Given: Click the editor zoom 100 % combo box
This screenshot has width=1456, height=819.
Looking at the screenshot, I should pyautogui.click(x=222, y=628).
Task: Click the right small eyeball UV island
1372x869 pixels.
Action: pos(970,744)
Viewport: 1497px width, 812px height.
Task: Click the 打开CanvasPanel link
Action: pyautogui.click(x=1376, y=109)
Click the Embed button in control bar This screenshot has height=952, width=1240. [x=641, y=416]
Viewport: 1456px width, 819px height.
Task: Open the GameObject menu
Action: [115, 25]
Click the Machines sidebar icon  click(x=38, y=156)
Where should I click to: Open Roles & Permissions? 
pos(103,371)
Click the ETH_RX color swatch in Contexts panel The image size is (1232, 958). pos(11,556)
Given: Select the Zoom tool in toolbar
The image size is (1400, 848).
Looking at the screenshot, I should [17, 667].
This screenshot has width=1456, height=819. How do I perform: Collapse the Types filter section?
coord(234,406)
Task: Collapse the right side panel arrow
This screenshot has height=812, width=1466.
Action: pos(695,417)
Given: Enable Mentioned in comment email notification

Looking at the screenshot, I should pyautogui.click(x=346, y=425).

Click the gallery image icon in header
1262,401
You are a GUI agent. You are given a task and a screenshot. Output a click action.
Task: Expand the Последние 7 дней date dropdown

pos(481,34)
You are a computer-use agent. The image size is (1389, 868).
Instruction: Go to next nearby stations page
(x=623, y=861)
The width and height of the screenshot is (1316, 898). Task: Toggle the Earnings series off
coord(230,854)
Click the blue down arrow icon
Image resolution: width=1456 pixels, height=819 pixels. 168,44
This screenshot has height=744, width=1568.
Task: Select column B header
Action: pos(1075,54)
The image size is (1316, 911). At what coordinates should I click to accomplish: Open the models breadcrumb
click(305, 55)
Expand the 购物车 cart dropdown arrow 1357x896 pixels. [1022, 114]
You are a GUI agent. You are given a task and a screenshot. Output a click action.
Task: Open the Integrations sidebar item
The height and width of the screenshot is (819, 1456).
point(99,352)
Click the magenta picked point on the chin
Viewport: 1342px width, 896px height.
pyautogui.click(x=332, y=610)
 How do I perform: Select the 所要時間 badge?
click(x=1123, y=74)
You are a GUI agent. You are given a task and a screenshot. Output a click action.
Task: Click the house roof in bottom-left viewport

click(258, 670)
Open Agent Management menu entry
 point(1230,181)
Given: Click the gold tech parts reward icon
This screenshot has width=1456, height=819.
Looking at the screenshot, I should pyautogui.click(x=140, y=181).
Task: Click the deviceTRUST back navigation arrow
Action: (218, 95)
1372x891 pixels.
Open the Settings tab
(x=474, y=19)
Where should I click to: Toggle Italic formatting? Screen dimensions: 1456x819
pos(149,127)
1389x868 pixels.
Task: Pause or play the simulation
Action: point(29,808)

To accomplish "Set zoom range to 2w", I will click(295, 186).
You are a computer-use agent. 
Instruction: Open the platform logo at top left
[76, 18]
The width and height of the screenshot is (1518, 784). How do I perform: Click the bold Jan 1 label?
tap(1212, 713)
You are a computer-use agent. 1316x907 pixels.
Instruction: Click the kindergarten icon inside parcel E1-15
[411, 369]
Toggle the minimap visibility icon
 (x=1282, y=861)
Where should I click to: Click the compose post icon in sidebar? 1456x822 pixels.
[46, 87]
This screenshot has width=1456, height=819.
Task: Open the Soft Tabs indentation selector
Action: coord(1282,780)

Task to complete »
Copy out each record word for word.

Task solution »
Given: Click the editor zoom 100 % combo box
This screenshot has width=1456, height=819.
Looking at the screenshot, I should pyautogui.click(x=222, y=628).
Task: Click the right small eyeball UV island
1372x869 pixels.
Action: pos(970,744)
Viewport: 1497px width, 812px height.
Task: Click the 打开CanvasPanel link
Action: pyautogui.click(x=1376, y=109)
Click the Embed button in control bar This screenshot has height=952, width=1240. [x=641, y=416]
Viewport: 1456px width, 819px height.
Task: Open the GameObject menu
Action: [115, 25]
Click the Machines sidebar icon  click(x=38, y=156)
Where should I click to: Open Roles & Permissions? 
pos(103,371)
Click the ETH_RX color swatch in Contexts panel The image size is (1232, 958). pos(11,556)
Given: Select the Zoom tool in toolbar
The image size is (1400, 848).
Looking at the screenshot, I should [17, 667].
This screenshot has width=1456, height=819. How do I perform: Collapse the Types filter section?
coord(234,406)
Task: Collapse the right side panel arrow
This screenshot has height=812, width=1466.
Action: pos(695,417)
Given: Enable Mentioned in comment email notification

Looking at the screenshot, I should pyautogui.click(x=346, y=425).

Click the gallery image icon in header
1262,401
You are a GUI agent. You are given a task and a screenshot. Output a click action.
Task: Expand the Последние 7 дней date dropdown

pos(481,34)
You are a computer-use agent. The image size is (1389, 868).
Instruction: Go to next nearby stations page
(x=623, y=861)
The width and height of the screenshot is (1316, 898). Task: Toggle the Earnings series off
coord(230,854)
Click the blue down arrow icon
Image resolution: width=1456 pixels, height=819 pixels. 168,44
This screenshot has height=744, width=1568.
Task: Select column B header
Action: pos(1075,54)
The image size is (1316, 911). At what coordinates should I click to accomplish: Open the models breadcrumb
click(305, 55)
Expand the 购物车 cart dropdown arrow 1357x896 pixels. [1022, 114]
You are a GUI agent. You are given a task and a screenshot. Output a click action.
Task: Open the Integrations sidebar item
The height and width of the screenshot is (819, 1456).
point(99,352)
Click the magenta picked point on the chin
Viewport: 1342px width, 896px height.
pyautogui.click(x=332, y=610)
 How do I perform: Select the 所要時間 badge?
click(x=1123, y=74)
You are a GUI agent. You are given a task and a screenshot. Output a click action.
Task: Click the house roof in bottom-left viewport

click(258, 670)
Open Agent Management menu entry
 point(1230,181)
Given: Click the gold tech parts reward icon
This screenshot has width=1456, height=819.
Looking at the screenshot, I should pyautogui.click(x=140, y=181).
Task: Click the deviceTRUST back navigation arrow
Action: (218, 95)
1372x891 pixels.
Open the Settings tab
(x=474, y=19)
Where should I click to: Toggle Italic formatting? Screen dimensions: 1456x819
pos(149,127)
1389x868 pixels.
Task: Pause or play the simulation
Action: point(29,808)

To accomplish "Set zoom range to 2w", I will click(295, 186).
You are a computer-use agent. 
Instruction: Open the platform logo at top left
[76, 18]
The width and height of the screenshot is (1518, 784). How do I perform: Click the bold Jan 1 label?
tap(1212, 713)
You are a computer-use agent. 1316x907 pixels.
Instruction: Click the kindergarten icon inside parcel E1-15
[411, 369]
Toggle the minimap visibility icon
 (x=1282, y=861)
Where should I click to: Click the compose post icon in sidebar? 1456x822 pixels.
[46, 87]
This screenshot has width=1456, height=819.
Task: Open the Soft Tabs indentation selector
Action: coord(1282,780)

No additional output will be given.